Copy the lines from the one containing "Image resolution: width=413" through the end of the records, inclusive, with "scroll arrow" changed to "scroll button" and everything else left as is. Leave the pictures out.

☆ ☆ ☆

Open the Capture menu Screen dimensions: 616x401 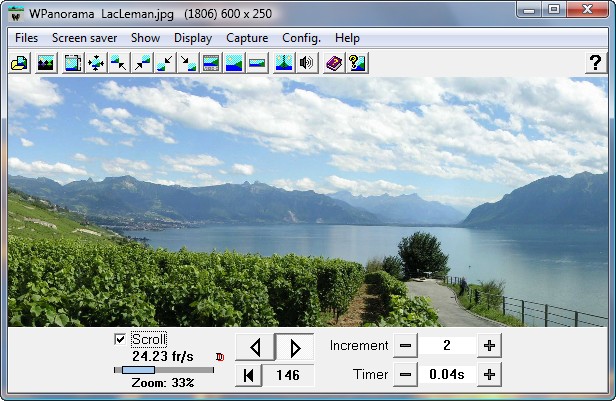[x=246, y=38]
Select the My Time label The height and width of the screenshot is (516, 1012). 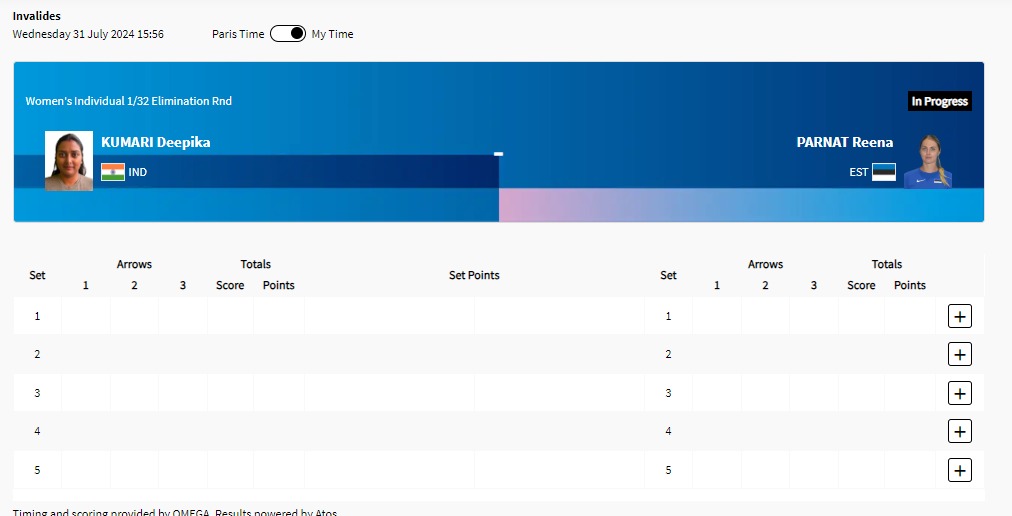[x=332, y=34]
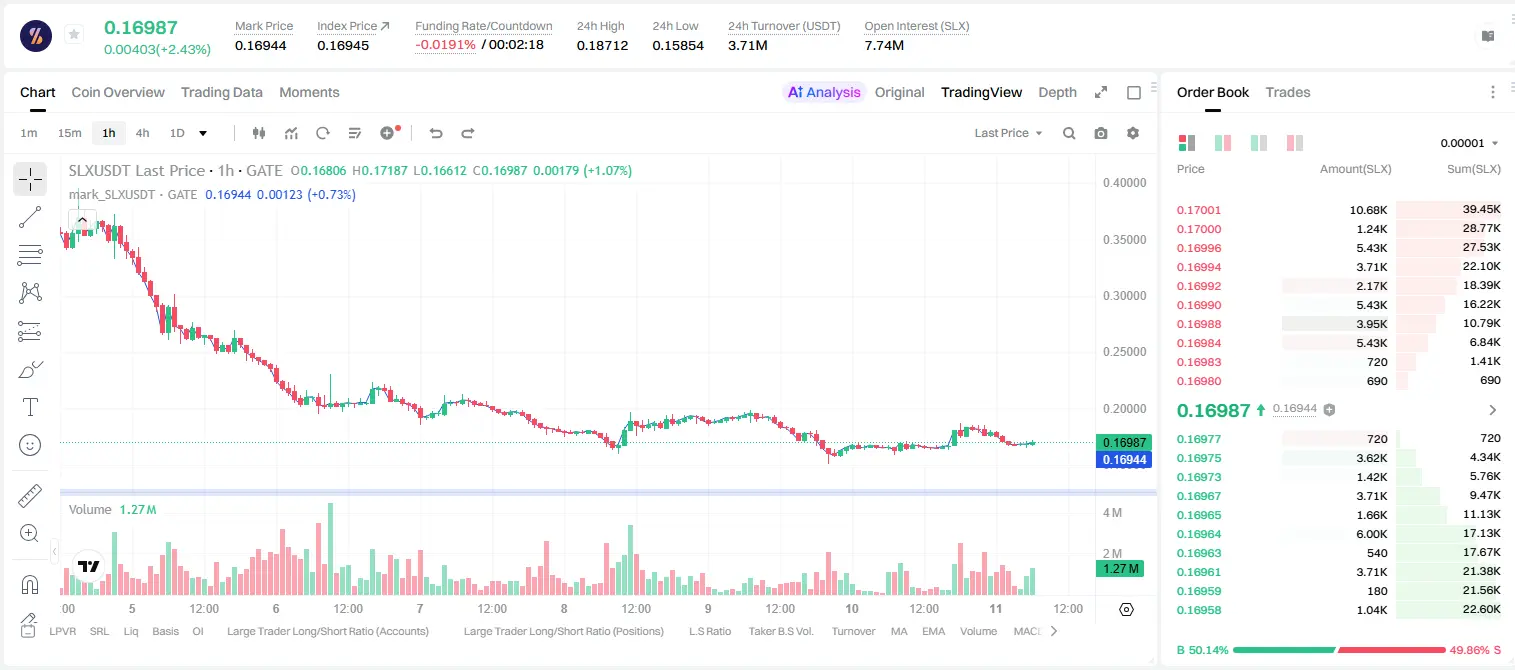Take a chart snapshot with camera icon

[x=1101, y=133]
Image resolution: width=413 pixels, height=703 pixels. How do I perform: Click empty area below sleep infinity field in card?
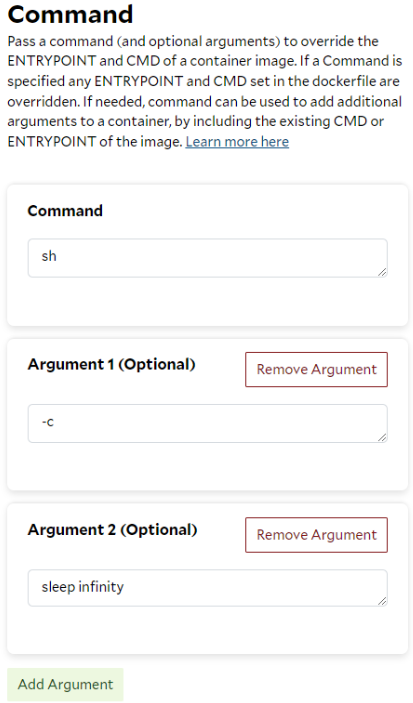(208, 630)
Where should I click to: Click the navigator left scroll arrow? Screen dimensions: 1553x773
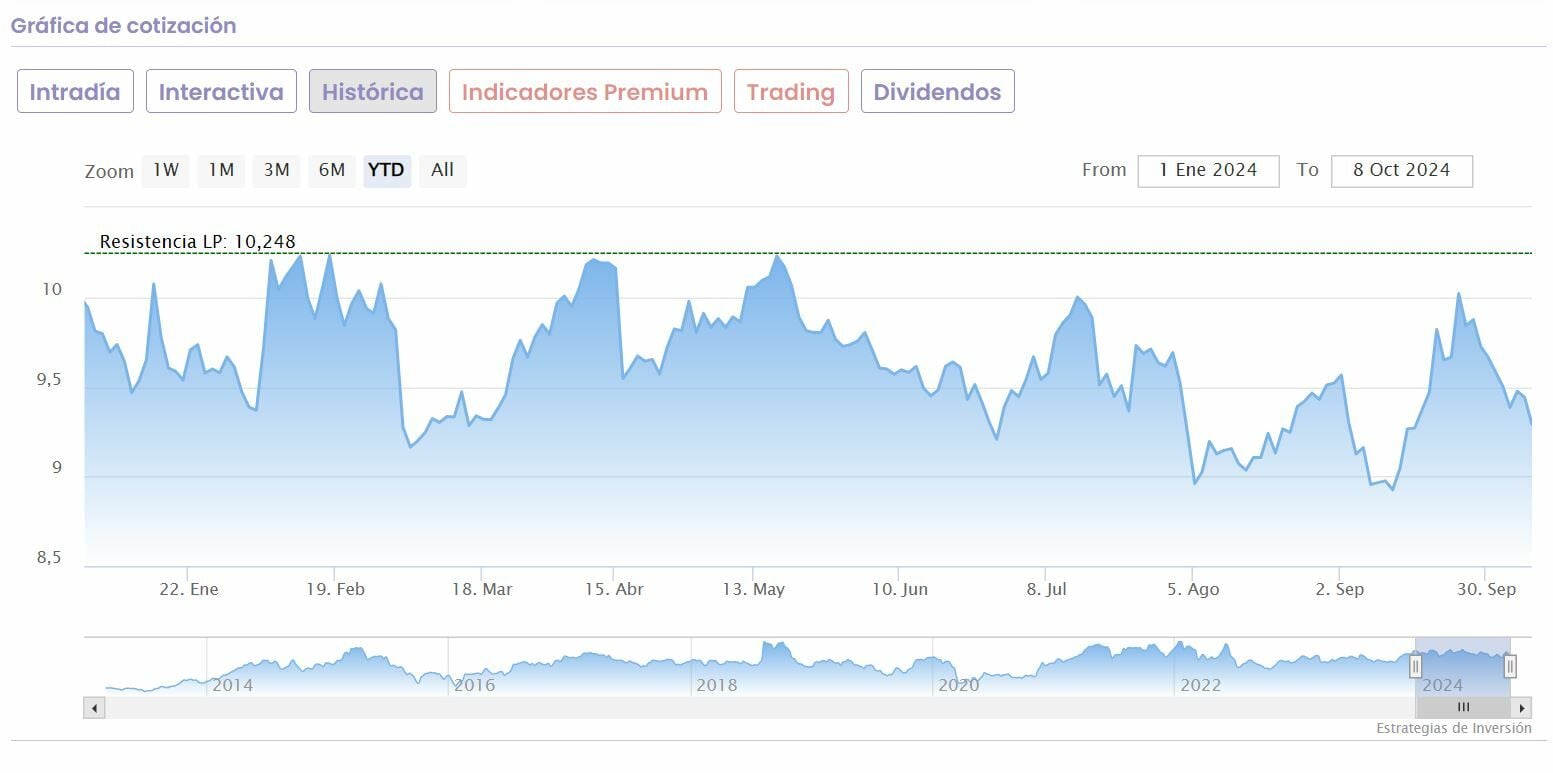(x=94, y=708)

☆ ☆ ☆

### RESPONSE:
Image resolution: width=413 pixels, height=703 pixels. How do I perform: Click empty area below sleep infinity field in card?
(208, 630)
Where should I click to: Click the navigator left scroll button? Screen dimensions: 1553x773
(x=94, y=708)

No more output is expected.